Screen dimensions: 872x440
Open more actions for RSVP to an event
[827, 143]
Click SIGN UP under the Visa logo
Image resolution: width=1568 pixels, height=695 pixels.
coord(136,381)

→ **TASK REQUIREMENTS**
Each line above is to be repeated exactly.

→ **RESULT**
Screen dimensions: 872x440
Open more actions for RSVP to an event
[827, 143]
Click SIGN UP under the Visa logo
Image resolution: width=1568 pixels, height=695 pixels.
coord(136,381)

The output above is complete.